BEL AIR—It started on a sunny afternoon in our Los Angeles home when I was four. My dad, brother and I went outside to play basketball. Mid-game, my dad took off his shirt. My brother, copying my dad to be as cool as him, took off his. Finally, to act cool like both of them, I took off mine.
My mother quickly appeared in a panic, “What are you doing? What is wrong with you? Put your shirt back on!”
My father, as usual, calmly said, “Relax Leilah, she’s just a wee child. Let her be.” With that, my mother was silenced by my protective father’s shield. He told me to carry on, but it was too late. Her reaction scared me into putting my shirt back on. I was embarrassed of my behavior and somewhat of my body. That was the first and last time I showed my body without shame.
Later that year and a month before my 5th birthday, I was cast as the “Virgin Mary” in a children’s Christmas play. I was the youngest in the show. They gave me a heavy, realistic doll that weighed almost as much as I did. I had to hold it for hours every rehearsal. Continually losing him, the directors instilled the “fear of Jesus” in me. In an attempt to teach me how to “get into character,” they wanted me to treat the doll as a I would a real baby Jesus. I tried very hard to be a good participant.
I was sitting center-stage in the middle of a scene at the first dress rehearsal. The heavy doll was too much to burden. Trying to find ways to relieve the weight, I spread my legs and rested the feet of the doll between my legs on the chair. This move prompted my mother to rush from the back of the theater towards the foot of the stage, where she whispered and motioned to me to sit like a lady and close my legs.

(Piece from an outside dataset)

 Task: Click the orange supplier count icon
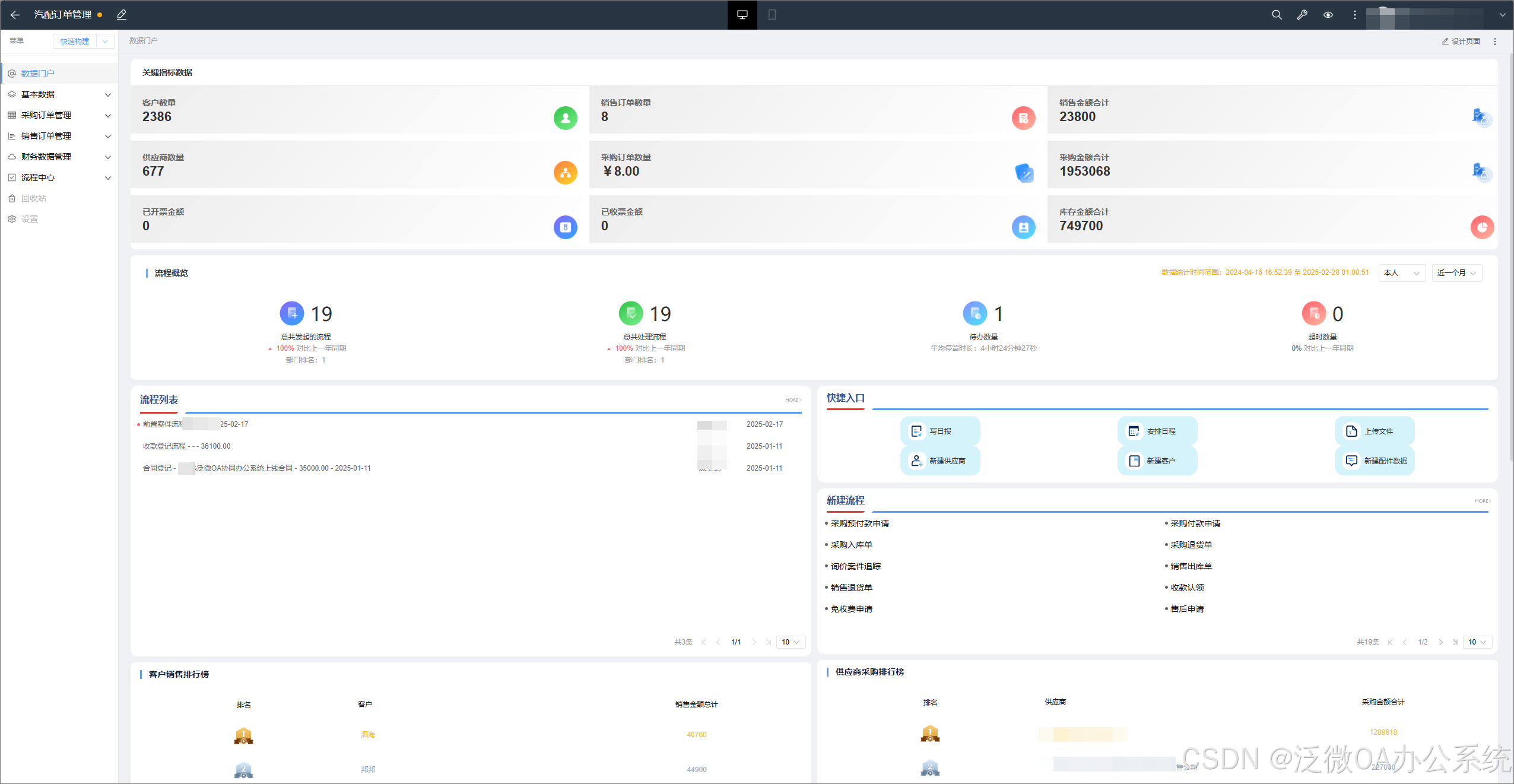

It was disrespectful and intolerable to talk back to my parents, something I rarely did, but she didn’t understand how heavy the doll was so I tried to explain. It quickly became a big ordeal and the producer came on the stage, halting the rehearsal as I found myself in the midst of humiliation with fifty-plus onlookers.
At that age, I couldn’t wrap my head around anything more than everyone witnessing my mother scolding me for sitting like a prostitute. She wouldn’t even listen to me, and once again I felt jilted by her insisting I was acting out of some sort of evil, sinful nature.
The following year, some friends were over for a swim. We had a substitute nanny who didn’t want wet kids running through the house, so we had to all change in the cabana. I tried to go into the bathroom and she told me I couldn’t because there were too many of us and it wouldn’t be fair to the others. I was terrified to change in public.
Luckily, my father arrived home. He carried me into the house and told me this is my house, I can do as I please, saving me from the commandeering, nincompoop nanny.
Over the years, as my body developed, I welcomed my blossoming chest, defining waist line, and curvy hips with excitement. I found it to be beautiful and sexy, contrary to any reasonable person’s anticipated consequence of my first exposure to sexuality. As men started seeing me as more than a kid, I noticed how powerful, and almost dangerous having these assets were. I enjoyed receiving the attention of a more mature person. And yet, I was uncomfortable with the way the opposite sex became almost afraid of me.
However, saying or showing that I loved my new body was wrong, so again, a secret was kept.With the exception of a few rebellious teenage years, I maintained my cultural identity by covering my skin and minimizing my curves as a way of preserving my bodily innocence.
This cultural behavior is a way of respecting my body, not only for myself, but also for my future husband, allowing one person to enjoy my sacred gift and not minimizing my value by giving it freely or flaunting it in front of others.
Some mistake this requirement as shame. I only felt embarrassment in my childhood, but now, I feel a wholesome relationship with my values. Without my primary experiences and warnings about display of skin or sexuality, I wouldn’t have been prepared for the adult world.